In the process of his investigation, Popper also discovered another particularly interesting bit of news: Malcolm Hoenlein, head of the Conference of Presidents, received a $50,000 payoff from Ronald Lauder under dubious circumstances.
JJ Goldberg has apparently had enough. An op-ed in the very same issue reads:
Insiders have been complaining for years, often in fearful whispers, about the steadily rising importance of wealth as the chief criterion of leadership in the Jewish community in the past generation. Money speaks, and all others cower. Organizations pack their boards with wealthy donors to fund their growing bureaucracies, and then trim their agendas carefully to avoid losing the donations. The wealthiest, impatient with anything resembling process, create their own organizations to pursue their personal visions, such as they are, without the annoyance of hearing differing opinions. Rabbis and scholars hire themselves out as courtiers to the mega-donors, hoping they will spend their money wisely before they get bored and walk away.

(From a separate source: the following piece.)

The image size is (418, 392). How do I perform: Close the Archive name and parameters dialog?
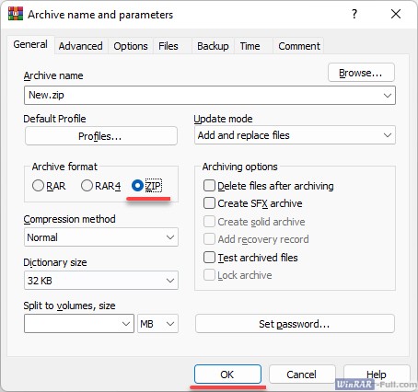coord(396,14)

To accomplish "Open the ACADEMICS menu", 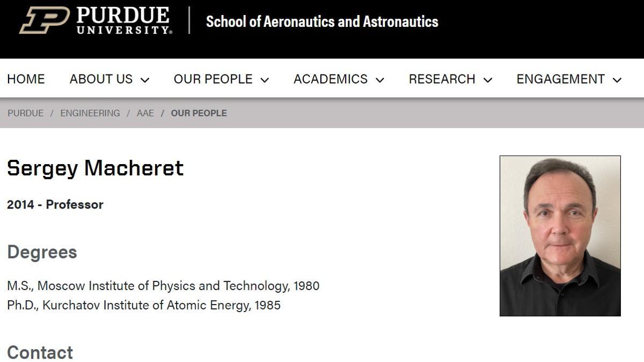I will point(331,79).
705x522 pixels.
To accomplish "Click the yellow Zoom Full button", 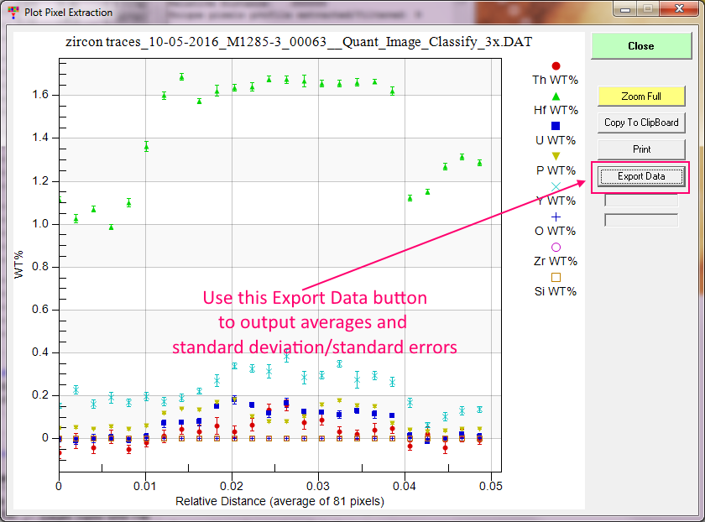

We have not begun to calculate the corrosive effect of all these dollars — on the personal lives of the scholars who serve at the barons’ pleasure and whim; on the tawdry politics and public life of the Jewish community in this country and in Israel; on the public image of the Jewish people in the eyes of an ever more skeptical world.
We think nobody notices, but they do. Worse, most of us have stopped bothering to think about it at all, and no wonder. The mud-wrestling of the mega-donors at the World Jewish Congress is a tragedy for the Jewish people, but it is also a warning sign. All the recruitment strategies and leadership training institutes in the world cannot replace integrity and vision as the raw stuff of a people’s future.
But the Forward doesn’t stop at criticizing, as so many often do. They also pose an alternative, inviting Einat Wilf, a young Israeli politician (affiliated with Labor) currently running for the WJC presidency, to contribute an op-ed calling for the very same reforms I myself have demanded in recent posts here on Jewschool.
The Jewish world, at least in its official presentation, is governed by structures that were a product of the 20th century. These structures were remarkably effective in serving the Jewish people throughout that century — especially in its second half — rebuilding a thriving Jewish life and establishing a national center in the State of Israel.
But these structures are beginning to crack under the pressure, drifting away from the people and especially the new generation they are intended to serve. The World Jewish Congress is in danger of descending into irrelevance in a storm of bitter infighting and accusations.
There is, however, a new generation of younger Jewish activists that is prepared to do what it takes to transform it into the most relevant and innovative Jewish institution.
[…] When the president of the WJC meets with world leaders, he or she claims to speak on behalf of the Jewish people. The continued ability of future presidents to do this rests on the WJC doing more to truly represent the Jewish people as a whole. To thrive in the future, the WJC should give more substance to the “W” and the “C” of its name: It must become more “World” and more “Congress.”
I’ve asked Wilf, who’ll be in the US this week, to engage in a dialogue with our readers here on Jewschool. I’ll keep you posted as to whether or not it pans out…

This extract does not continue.